Der SPD-Kanzlerkandidat Martin Schulz mag kaum noch eine Chance haben. Aber aufgeben? Niemals.

Man kann über Martin Schulz eine Menge sagen, aber eines ganz sicher nicht: Er macht zumindest nicht den Steinbrück. Eine Woche vor der Bundestagswahl 2013 hatte der damalige SPD-Kanzlerkandidat das Rennen gegen Angela Merkel schon aufgegeben und per Magazincover den Wählern den Mittelfinger gezeigt. Steinbrücks Kampagne gab das auf den letzten Metern etwas eigentümlich Befreites, geradezu Rotzig-trotziges. Aber es war eben auch eine bedingungslose Kapitulation im Angesicht der Niederlage.

Nichts dergleichen ist bis zum Wahlsonntag von Martin Schulz zu erwarten. Schulz streckt den Bürgern niemals einen Stinkefinger entgegen, er reicht seine helfende Hand. Wenn nötig, auch zwei. Und er wird es bis zum Ende tun.

ARD-Wahlarena, Montagabend, der SPD-Chef trifft auf rund 150 Bürger und deren Anliegen. Als 75 Minuten später eigentlich alles schon vorbei ist, will Schulz noch ein letztes Wort sagen. Die Moderatoren wollen ihn zwar abwürgen, aber er zieht es durch. Ein Bundeskanzler sollte sich jeden Monat solchen Bürgerrunden stellen, spricht er also. Ach, der nette, bürgernahe Martin! Der Applaus des Studiopublikums lässt nicht lange auf sich warten.

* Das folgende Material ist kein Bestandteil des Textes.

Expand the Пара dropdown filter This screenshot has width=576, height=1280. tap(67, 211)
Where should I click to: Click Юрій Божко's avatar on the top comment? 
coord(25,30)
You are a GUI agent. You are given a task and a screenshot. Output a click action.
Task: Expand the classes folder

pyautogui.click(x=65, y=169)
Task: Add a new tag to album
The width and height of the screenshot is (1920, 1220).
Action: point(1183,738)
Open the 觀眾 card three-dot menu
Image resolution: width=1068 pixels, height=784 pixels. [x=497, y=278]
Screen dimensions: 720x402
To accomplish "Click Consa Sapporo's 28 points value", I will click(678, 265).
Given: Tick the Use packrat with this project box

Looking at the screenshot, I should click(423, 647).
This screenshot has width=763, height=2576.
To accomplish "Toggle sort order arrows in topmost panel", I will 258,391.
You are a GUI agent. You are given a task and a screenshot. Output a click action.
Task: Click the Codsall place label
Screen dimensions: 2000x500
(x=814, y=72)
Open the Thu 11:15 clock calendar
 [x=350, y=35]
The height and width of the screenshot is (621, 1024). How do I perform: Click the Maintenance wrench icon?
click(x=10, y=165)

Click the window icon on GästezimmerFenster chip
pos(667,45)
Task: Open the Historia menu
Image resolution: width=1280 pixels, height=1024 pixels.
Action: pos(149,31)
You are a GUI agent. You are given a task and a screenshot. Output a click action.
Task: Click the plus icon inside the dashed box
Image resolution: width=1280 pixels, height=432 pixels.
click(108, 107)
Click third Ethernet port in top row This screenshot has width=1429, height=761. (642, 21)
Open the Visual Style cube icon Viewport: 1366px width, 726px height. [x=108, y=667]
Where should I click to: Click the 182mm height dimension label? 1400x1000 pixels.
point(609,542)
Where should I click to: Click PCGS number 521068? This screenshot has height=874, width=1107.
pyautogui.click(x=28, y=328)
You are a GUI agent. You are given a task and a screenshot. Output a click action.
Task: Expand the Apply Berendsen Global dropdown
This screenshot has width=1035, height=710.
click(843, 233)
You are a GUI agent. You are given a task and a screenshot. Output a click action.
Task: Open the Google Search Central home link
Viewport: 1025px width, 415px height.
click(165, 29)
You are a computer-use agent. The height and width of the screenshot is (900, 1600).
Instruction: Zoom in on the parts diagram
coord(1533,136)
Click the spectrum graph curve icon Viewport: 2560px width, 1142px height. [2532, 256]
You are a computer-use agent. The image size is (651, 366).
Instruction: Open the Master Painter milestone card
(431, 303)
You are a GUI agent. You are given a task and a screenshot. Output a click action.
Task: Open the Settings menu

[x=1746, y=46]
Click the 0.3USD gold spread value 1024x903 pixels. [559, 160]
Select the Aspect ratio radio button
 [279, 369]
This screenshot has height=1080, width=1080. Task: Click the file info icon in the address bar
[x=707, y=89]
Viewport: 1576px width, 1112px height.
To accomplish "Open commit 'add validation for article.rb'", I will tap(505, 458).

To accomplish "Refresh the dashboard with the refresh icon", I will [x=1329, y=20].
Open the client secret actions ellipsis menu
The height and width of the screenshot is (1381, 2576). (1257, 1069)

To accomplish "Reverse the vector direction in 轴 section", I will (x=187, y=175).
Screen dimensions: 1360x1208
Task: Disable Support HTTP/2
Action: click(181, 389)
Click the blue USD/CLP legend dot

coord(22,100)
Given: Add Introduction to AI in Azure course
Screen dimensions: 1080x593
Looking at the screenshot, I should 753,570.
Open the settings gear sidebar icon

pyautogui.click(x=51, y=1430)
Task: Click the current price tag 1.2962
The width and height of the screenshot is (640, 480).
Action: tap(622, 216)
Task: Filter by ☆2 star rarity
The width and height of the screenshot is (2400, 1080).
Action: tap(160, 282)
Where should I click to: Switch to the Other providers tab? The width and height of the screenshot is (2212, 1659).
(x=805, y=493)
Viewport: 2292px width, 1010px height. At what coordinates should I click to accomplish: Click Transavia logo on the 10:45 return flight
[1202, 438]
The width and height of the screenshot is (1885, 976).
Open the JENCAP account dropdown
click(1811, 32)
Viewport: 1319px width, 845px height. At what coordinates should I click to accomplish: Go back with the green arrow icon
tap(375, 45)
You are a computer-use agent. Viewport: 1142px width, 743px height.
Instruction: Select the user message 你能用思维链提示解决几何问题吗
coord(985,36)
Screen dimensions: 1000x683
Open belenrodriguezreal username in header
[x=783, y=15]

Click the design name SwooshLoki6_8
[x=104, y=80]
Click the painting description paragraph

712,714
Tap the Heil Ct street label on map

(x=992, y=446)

Ein kalkulierter Schlussmoment, natürlich, aber Martin Schulz' Plädoyer zur Erdung der Regierung ist noch mehr: Ein kurzer und ehrlicher Augenblick, der viel über verbrauchte Hoffnung und echte Genugtuung erzählt. Genugtuung, weil Schulz in Sendungen wie diesen, von Angesicht zu Angesicht, endlich einmal über eine Stunde lang das ganze Magazin sozialdemokratischer Programmatik abfeuern kann, das er dabei hat. Rentenpaket, Investitionsoffensive, Bildungsallianz, Pflegekonzept - kein Problem deutscher Gegenwart, für das ein Genosse wie er keine klingende Antwort, kein Gefühlspathos parat hätte. Seht her, was ich könnte, wenn ich denn dürfte. Schaut Euch die Kleider der Kanzlerin an, es sind unsere: das ist der Schulz-Sound.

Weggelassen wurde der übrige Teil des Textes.